Tuesday, January 4, 2011

End-Of-Life Counseling and Health Care Rationing: Enough With The "Death Panels" Lie

The Obama Administration announced just before Christmas that it would use its Executive Order authority to enact regulations allowing physicians to be reimbursed for providing end-of-life counseling to patients and their families.

Predictably, conservative talking heads once again took up the cry of government interference in life-or-death decisions via the formation of "death panels", and of the slippery slope toward rationing of health care services.

Puh-leez...

It was a mark of the President's relative inexperience with hard-ball politics which led him to lose control of the debate over end-of-life counseling in the spring of 2010. And his unwillingness to engage with his opponents over the issue led to one of the key mistakes committed by novice politicians: letting your opponent define the terms of the debate.

It would seem the President and his minions are a little better prepared to pick up that fight again. And it would be good for the country if he succeeds. Here's why.

First, the new rule simply enables physicians to be paid for what most of them and their clinical and nursing staffs already do: assist patients and their families in weighing the pros and cons of treatment or palliative care options toward the end of life...whether it be the life of an aged and infirm relative, a traumatically injured younger person, or even a severely ill premature infant.

If you've ever been in a position to make such a decision, you know how difficult it is. Rarely are even the best-educated individuals capable of thinking straight when someone they love is teetering on the brink of death. And for many, clinical efficacy (whether or not a treatment will cure the patient) is rarely the first consideration.

And that leads to the most important reason that end-of-life counseling makes sense: it can lead to dramatic reductions in hospital and physician costs.

Over half...by some accounts, as much of 70%...of hospital costs are directed toward individuals in their last three months of life. Much of those costs come from providing high-technology supportive services to patients who have no hope of surviving. Many physicians will say privately that, when facing a hopeless clinical situation, they will often accede to family members' demands to spare no expense, or to try anything, to extend their suffering loved one's life, even if such efforts are obviously futile, to avoid possible legal action.

The ability to educate patients and families about the possible benefits of hospice, for example, could have a dramatic effect on health care expenditures for private insurance, and especially for Medicare. So to the extent that health care spending reductions, and deficit reduction, are supposedly objectives of meaningful health care reform, such a policy makes sense.

Where are the "death panels?" Nowhere. Nowhere is it even suggested that anyone's going to insist that "the plug be pulled on Grandma." That's just a rather spurious lie, as anyone who's read the rule, or even the original legislative language, can tell you for certain. I know many of the Republican members of Congress who've taken up this banner. They're smart. They KNOW they're perpetuating a Big Lie. It's apparently in their political self-interest to do so. They should be ashamed of themselves...if they're capable of feeling shame.

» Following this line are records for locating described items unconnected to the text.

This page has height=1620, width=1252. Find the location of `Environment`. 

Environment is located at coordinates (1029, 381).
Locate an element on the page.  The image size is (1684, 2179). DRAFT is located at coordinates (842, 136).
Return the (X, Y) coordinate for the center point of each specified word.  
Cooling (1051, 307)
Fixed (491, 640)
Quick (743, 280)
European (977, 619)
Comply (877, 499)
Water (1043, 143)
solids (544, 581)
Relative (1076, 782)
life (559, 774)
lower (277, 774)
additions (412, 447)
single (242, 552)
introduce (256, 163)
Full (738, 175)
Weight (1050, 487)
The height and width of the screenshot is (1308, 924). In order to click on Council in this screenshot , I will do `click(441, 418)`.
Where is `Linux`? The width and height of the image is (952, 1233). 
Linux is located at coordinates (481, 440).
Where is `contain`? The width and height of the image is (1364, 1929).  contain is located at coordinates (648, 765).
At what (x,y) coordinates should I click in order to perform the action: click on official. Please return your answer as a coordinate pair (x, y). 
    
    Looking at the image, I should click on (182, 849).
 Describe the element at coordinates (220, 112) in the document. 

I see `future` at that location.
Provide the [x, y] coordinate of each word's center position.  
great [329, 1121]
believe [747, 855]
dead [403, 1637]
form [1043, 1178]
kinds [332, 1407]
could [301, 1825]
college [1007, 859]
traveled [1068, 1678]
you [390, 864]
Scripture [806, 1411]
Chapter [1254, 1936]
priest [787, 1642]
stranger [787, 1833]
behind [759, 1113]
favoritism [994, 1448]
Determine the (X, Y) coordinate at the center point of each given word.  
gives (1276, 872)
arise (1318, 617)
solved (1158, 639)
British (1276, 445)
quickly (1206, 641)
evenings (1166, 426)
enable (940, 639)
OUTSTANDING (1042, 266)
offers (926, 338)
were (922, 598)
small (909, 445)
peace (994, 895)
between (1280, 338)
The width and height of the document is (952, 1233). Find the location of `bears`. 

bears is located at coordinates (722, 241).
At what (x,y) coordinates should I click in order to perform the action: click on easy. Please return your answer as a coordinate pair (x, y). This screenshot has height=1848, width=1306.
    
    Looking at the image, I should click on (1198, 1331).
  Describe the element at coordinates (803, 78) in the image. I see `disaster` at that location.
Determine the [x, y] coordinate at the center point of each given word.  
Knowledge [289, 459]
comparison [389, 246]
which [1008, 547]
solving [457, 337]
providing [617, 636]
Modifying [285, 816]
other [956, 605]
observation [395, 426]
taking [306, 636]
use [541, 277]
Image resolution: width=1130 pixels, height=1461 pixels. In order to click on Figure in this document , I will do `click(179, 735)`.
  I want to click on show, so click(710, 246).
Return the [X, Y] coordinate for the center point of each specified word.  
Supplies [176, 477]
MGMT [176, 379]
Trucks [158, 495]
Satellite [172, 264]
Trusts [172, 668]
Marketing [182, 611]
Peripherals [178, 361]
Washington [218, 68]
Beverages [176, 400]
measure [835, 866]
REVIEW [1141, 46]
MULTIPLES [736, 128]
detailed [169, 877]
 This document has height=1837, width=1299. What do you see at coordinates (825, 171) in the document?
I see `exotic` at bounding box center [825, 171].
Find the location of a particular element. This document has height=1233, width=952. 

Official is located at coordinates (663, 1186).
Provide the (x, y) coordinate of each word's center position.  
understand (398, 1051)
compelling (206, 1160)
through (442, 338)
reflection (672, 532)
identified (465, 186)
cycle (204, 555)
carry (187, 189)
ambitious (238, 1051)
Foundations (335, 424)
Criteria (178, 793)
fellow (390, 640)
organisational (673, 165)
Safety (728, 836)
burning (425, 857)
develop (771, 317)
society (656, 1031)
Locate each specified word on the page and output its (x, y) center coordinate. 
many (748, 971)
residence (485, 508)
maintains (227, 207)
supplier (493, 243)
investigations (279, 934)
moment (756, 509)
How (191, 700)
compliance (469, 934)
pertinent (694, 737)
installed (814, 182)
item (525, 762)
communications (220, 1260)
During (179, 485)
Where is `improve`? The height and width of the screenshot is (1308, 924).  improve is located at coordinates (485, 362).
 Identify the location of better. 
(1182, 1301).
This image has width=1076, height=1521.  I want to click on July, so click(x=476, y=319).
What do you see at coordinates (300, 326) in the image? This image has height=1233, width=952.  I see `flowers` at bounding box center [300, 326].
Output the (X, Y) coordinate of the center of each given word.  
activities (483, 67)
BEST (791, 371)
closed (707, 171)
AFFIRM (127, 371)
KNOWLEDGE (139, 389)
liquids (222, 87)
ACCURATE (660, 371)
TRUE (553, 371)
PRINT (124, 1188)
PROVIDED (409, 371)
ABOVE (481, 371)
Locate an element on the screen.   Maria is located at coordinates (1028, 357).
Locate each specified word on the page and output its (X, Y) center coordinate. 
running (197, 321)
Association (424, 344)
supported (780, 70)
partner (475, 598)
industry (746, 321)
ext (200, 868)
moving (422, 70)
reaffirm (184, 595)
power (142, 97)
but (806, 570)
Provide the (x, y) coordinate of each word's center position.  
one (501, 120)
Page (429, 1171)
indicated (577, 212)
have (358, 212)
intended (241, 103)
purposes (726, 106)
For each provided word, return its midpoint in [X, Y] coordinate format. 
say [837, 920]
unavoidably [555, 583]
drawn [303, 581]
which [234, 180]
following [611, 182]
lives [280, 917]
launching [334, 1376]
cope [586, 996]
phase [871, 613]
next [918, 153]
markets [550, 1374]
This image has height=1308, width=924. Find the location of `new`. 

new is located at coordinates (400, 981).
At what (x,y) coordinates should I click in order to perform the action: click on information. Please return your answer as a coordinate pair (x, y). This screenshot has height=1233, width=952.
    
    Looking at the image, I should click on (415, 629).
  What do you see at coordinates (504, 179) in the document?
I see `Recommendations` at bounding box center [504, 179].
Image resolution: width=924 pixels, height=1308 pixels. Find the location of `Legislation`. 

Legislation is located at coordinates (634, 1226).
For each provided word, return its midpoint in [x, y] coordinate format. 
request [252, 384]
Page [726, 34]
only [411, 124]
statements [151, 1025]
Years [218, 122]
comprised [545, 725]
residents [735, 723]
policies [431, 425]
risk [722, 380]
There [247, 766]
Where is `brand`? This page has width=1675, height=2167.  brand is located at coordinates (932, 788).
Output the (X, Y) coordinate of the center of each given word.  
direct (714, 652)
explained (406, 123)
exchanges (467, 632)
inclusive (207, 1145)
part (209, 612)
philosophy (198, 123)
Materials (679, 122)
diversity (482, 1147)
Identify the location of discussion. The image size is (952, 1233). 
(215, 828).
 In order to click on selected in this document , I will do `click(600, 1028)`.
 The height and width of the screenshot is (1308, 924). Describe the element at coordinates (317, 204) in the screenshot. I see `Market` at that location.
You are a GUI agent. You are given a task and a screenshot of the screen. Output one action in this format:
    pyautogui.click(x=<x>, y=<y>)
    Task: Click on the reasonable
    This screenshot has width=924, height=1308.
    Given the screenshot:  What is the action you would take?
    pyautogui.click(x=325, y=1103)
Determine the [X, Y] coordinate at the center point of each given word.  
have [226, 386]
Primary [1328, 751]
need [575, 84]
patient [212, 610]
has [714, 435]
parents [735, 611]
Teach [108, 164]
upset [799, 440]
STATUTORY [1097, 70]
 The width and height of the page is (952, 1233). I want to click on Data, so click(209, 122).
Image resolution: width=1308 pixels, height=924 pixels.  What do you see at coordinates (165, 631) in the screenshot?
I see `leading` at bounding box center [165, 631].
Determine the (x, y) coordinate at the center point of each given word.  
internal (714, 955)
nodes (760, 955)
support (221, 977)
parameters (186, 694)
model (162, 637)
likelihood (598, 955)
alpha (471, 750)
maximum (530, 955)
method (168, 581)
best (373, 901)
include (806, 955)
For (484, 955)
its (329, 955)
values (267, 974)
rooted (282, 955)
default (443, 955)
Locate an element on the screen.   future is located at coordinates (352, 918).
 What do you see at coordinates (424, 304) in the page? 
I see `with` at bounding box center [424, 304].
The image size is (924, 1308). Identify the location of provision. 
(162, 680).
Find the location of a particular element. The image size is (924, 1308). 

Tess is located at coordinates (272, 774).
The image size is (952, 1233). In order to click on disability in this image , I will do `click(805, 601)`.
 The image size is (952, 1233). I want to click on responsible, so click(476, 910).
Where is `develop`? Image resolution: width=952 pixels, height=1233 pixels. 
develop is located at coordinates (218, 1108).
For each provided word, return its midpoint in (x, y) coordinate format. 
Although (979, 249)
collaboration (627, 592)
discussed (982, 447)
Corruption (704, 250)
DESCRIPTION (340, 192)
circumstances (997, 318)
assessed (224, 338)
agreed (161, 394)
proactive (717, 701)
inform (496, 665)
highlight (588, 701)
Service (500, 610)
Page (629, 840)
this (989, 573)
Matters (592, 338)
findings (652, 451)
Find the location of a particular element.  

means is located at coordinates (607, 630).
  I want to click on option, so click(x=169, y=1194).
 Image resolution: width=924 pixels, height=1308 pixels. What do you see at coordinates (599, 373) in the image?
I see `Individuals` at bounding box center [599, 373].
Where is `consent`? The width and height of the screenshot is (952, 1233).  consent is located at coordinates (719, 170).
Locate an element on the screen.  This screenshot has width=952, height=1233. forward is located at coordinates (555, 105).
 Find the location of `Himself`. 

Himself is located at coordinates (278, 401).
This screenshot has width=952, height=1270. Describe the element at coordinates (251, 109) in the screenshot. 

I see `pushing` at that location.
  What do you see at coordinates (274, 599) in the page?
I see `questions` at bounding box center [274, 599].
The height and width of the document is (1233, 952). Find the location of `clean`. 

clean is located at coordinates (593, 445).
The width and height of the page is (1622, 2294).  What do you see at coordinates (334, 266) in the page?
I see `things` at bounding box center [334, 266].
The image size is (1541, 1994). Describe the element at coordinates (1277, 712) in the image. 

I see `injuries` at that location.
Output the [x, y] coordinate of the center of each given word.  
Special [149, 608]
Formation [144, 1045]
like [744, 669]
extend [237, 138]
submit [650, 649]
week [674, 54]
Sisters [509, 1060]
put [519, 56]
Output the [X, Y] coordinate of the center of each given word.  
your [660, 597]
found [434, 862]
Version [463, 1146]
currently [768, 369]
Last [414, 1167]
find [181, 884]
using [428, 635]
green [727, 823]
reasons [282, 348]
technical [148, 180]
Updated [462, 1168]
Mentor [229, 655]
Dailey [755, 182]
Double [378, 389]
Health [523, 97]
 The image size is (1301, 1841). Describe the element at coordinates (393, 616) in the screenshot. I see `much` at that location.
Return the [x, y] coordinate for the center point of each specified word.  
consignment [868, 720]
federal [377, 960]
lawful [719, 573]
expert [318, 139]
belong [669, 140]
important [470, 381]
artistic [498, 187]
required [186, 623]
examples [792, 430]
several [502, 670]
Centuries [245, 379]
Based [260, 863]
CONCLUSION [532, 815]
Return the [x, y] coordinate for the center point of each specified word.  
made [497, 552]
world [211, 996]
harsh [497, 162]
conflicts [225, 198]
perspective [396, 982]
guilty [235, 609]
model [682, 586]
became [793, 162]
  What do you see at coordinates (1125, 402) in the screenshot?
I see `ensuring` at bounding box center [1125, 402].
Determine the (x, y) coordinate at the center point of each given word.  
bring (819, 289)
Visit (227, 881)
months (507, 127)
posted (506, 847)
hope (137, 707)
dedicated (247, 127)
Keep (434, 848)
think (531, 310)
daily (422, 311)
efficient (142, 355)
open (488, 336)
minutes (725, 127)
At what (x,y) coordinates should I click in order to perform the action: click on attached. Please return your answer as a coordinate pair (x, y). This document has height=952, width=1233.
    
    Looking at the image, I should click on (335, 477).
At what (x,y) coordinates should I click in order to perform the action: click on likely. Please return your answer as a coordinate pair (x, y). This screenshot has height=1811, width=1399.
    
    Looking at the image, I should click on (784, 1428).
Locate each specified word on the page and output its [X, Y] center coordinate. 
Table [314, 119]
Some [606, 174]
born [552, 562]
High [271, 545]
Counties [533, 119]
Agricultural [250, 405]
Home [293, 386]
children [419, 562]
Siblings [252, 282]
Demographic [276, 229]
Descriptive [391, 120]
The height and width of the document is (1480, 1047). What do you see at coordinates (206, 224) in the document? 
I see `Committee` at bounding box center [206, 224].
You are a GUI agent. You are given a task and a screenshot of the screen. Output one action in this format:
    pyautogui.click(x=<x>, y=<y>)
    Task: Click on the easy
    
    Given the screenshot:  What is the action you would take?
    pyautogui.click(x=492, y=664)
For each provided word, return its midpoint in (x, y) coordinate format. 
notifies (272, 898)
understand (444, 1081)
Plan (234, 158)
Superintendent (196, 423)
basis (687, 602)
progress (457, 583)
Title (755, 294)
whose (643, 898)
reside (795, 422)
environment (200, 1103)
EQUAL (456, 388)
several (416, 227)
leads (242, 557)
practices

Does such a rule lead inevitably to "rationing" health care services? Depends on your definition of rationing. At its foundation, "rationing" is all about the rational allocation of unlimited resources, whether food or, in this case, money (in the form of services). So literally, one can NOT engage in rationing only if resources are unlimited.

Up till now, for most patients, end-of-life care is "rationed" based on the lifetime maximum of their health insurance policies. Providers have often thrown a bunch of technology at patients until they reach their lifetime max; then they're sent home, or into hospice care.

With the elimination of lifetime maximums on most fully-insured health plans, that form of rationing goes out the window. Absent more patient involvement in critical decision-making, hospitals will no longer have even THAT incentive to shut down their treatments for critically- or terminally-ill patients.

One would think that those advocates for "patient empowerment" out there would celebrate this rule as a potential benefit to patients, their families, and the overall system of care. One can only assume that the REAL opposition to the imposition of such a rule would be hospitals, whose revenues could suffer if more patients and families actually begin making educated choices.

And that may be what's REALLY at the root of this furor. As is usually the case with insurers, it's also true for hospitals that an uninformed patient is often their best (and most profitable) customer.